Ülke kalkınmasında üniversitelerin önemli bir aktör haline getirilmesi için bu merkezlerde sanayi ile ortak ArGe faaliyetler özendirilmeli ve etkin çalışmaları sağlanmalıdır. Etkin çalışmanın sağlanması, geçiş sürecinin anlaşılmasını ve doğru yönetilmesini gerektirir. İleri teknolojilerde araştırmadan uygulamaya geçişte çok katmanlı bir yapı vardır. Genelde kabul edilen katmanlar, temel bilim katmanı, destekleyici teknoloji katmanı, mühendislik, uygulama ve sistem katmanı olarak tanımlanabilir. Bu katmanlar arasında birleştirici tematik Ar-Ge için üç katmanda da çalışma gereklidir. Tüm disiplinler arası paydaşların beraber çalışması – öğretim üyesi, sanayideki araştırmacı ve öğrenci katkısı – takım bilimi olarak özetlenebilir. Ancak takım çalışması ile bu katmanların birleşiminden önemli sonuçlar elde edilebilir.
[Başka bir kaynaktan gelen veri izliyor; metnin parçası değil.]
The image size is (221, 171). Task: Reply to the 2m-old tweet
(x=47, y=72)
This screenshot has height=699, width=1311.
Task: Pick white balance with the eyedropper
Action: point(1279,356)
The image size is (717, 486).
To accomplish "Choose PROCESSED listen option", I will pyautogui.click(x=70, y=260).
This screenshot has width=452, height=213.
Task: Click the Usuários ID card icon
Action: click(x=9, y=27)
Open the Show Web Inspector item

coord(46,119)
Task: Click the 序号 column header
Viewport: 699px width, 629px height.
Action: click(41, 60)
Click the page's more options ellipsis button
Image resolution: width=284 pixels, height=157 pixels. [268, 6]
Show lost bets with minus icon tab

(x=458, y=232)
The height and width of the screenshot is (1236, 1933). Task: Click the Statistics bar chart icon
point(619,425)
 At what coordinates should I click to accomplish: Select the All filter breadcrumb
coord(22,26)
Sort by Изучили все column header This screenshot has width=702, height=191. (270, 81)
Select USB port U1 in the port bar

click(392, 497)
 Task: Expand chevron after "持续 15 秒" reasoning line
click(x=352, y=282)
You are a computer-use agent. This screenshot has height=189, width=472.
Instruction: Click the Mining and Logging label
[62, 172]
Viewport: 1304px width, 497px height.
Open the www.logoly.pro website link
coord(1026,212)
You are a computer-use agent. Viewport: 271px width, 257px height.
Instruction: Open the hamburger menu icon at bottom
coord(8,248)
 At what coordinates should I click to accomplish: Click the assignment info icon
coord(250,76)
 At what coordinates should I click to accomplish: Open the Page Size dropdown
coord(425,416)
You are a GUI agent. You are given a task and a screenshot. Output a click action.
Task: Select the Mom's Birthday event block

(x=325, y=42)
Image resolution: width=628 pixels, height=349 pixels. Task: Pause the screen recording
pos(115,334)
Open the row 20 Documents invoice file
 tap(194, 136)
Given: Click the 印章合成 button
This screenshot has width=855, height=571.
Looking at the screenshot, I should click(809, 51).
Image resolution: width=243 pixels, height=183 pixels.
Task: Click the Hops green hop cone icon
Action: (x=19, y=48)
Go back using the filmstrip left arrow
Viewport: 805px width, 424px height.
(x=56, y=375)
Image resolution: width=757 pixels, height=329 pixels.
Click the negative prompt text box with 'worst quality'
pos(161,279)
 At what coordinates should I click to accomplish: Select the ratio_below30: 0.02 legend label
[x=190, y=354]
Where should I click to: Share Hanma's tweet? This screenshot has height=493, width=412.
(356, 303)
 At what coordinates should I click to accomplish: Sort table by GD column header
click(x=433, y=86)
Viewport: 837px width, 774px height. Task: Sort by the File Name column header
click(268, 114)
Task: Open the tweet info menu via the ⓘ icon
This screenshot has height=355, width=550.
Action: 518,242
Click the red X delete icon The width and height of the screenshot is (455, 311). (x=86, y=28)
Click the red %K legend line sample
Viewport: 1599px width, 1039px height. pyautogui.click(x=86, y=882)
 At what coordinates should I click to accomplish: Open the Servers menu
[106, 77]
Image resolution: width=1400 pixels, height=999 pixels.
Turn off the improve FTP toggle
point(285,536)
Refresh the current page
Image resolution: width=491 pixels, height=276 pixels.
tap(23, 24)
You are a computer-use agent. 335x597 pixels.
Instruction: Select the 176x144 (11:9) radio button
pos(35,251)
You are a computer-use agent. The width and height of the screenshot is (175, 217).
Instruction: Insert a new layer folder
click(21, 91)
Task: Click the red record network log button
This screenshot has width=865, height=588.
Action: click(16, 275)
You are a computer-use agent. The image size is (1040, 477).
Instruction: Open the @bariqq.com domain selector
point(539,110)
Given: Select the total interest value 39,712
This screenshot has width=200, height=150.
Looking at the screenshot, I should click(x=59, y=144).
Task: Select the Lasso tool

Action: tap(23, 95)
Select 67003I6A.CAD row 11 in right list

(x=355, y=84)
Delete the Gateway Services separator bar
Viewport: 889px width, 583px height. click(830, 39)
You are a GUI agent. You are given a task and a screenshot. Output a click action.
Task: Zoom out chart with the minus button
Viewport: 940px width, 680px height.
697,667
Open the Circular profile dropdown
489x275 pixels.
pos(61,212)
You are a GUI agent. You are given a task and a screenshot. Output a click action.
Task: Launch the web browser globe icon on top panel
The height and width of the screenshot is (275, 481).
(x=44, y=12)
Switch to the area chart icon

ÜNİVERSİTE AR-GE MERKEZLERİNDEN TEMEL BEKLENTİLER
Kamu politika belirleyicileri ve sanayi temsilcileri ile yapılan temaslarda temel araştırmadan uygulamaya geçişte öne çıkan talepler şöyle sıralanabilir:
1. Bilimden katma değerli uygulamaya geçişte aralığı kapatmak için stratejik Ar-Ge köprüsü
2. Ortak kullanıma açık, teknik yetkinliği yüksek altyapı
3. Üniversiteden sanayiye geçişte özerk yönetişime sahip bir arayüz
4. Zamanında ve katma değeri yüksek çıktılar
5. İsterlere cevap verebilecek ‘araştırmacılar’
6. Performansa dayalı başarı ölçütleri Talep edilen Ar-Ge köprüsü üniversiteler içinde veya çevresinde oluşturulacak kurumsal araştırma birimleri - Ar-Ge merkezleri - tarafından sağlanabilir.
Üniversite ve Sanayi Ar-Ge’si birbirlerinden farklı hızlarla dönen farklı büyüklüklerde iki çark gibidir. Bu çarkların beraberce dönmesini sağlayacak birleştirici, kendi özerkliği ve kimliği olan arayüzler gereklidir. Bu merkezlerin en temel işlevleri temel bilim seviyesinde olan ilk düzeydeki teknolojik yeterlik düzeylerini (technology readiness level) sanayi kullanıcılarına yaklaştırmak ve orta düzeylere getirmektir.
Bu şekliyle merkezler akademik – sanayi araştırmaları arasındaki düzey ve zaman farklarını birbirine yaklaştıran (senkronizasyon) bir arayüz oluşturur. Bu merkezlerin yönetiminde gerekli olan özellikler arasında en önemlisi üniversite yapısının içinde etkin ve odaklı, birleştirici ve tetikleyici yaklaşım ve katalizör işlevidir. Üniversitenin en büyük katkısı ortak zeka ve kendi alanlarında yetkin akademik araştırıcılar olduğu için, öğretim üyelerinin ve araştırmacıların etkin katılımları başarı için gereklidir.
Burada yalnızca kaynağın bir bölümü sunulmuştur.